_Text for analysis_
#####
Scientific discovery is often regarded as romantic and creative—and hence unanalyzable—whereas the everyday process of verifying discoveries is sober and more suited to analysis. Yet this fascinating exploration of how scientific work proceeds argues that however sudden the moment of discovery may seem, the discovery process can be described and modeled.
Using the methods and concepts of contemporary information-processing psychology (or cognitive science) the authors develop a series of artificial-intelligence programs that can simulate the human thought processes used to discover scientific laws. The programs—BACON, DALTON, GLAUBER, and STAHL—are all largely data-driven, that is, when presented with series of chemical or physical measurements they search for uniformities and linking elements, generating and checking hypotheses and creating new concepts as they go along.
#####
_Data excerpts_

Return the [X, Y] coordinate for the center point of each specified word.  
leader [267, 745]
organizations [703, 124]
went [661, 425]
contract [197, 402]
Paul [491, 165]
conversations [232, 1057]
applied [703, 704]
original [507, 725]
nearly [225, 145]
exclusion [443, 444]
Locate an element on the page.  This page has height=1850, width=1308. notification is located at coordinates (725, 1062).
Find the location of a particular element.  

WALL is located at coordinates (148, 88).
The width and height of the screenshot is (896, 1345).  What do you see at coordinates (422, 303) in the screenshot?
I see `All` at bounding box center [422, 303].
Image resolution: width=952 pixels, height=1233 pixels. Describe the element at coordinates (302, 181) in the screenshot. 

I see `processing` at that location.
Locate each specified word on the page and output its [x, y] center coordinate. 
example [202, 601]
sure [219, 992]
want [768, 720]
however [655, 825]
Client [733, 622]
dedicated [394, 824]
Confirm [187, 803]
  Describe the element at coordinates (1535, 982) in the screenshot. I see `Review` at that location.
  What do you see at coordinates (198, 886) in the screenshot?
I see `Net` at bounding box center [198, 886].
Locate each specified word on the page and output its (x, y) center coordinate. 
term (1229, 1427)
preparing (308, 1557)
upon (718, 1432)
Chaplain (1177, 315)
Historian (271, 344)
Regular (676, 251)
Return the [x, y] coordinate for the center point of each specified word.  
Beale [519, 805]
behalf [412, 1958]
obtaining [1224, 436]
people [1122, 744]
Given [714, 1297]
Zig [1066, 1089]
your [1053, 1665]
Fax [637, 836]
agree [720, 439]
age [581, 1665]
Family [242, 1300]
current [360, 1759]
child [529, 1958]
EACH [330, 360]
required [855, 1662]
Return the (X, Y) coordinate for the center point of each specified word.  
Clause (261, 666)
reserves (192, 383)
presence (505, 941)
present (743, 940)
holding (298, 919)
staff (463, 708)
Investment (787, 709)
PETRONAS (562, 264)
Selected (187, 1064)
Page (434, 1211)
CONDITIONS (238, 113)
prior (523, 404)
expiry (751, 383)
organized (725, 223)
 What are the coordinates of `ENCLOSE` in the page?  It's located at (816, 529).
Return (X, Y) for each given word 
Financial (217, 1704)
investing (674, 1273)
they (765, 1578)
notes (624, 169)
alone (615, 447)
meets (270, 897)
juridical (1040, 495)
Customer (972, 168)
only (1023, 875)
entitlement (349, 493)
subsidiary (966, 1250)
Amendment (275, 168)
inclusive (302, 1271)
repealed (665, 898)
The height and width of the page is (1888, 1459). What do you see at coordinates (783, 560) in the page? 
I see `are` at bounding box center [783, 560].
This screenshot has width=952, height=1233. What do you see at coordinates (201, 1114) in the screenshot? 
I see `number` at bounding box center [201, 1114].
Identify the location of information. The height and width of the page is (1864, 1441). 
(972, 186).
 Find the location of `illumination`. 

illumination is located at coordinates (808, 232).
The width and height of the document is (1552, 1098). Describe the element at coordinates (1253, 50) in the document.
#####
_Work to complete_
1) Answer these questions about the passage on modeling scientific discovery:
(a) As what is scientific discovery often regarded?
(b) What are the names of the programs the authors develop?
(c) What do the programs search for when presented with series of chemical or physical measurements?
2) Write the next few sentences of the passage on modeling scientific discovery, starting after its final sentence.
The data are not needed for this work and can be set aside.

_Numbered answers_
1)
(a) Romantic and creative, and hence unanalyzable.
(b) BACON, DALTON, GLAUBER, and STAHL.
(c) Uniformities and linking elements.

2)
Scientific Discovery examines the nature of scientific research and reviews the arguments for and against a normative theory of discovery; describes the evolution of the BACON programs, which discover quantitative empirical laws and invent new concepts; presents programs that discover laws in qualitative and quantitative data; and ties the results together, suggesting how a combined and extended program might find research problems, invent new instruments, and invent appropriate problem representations. Numerous prominent historical examples of discoveries from physics and chemistry are used as tests for the programs and anchor the discussion concretely in the history of science.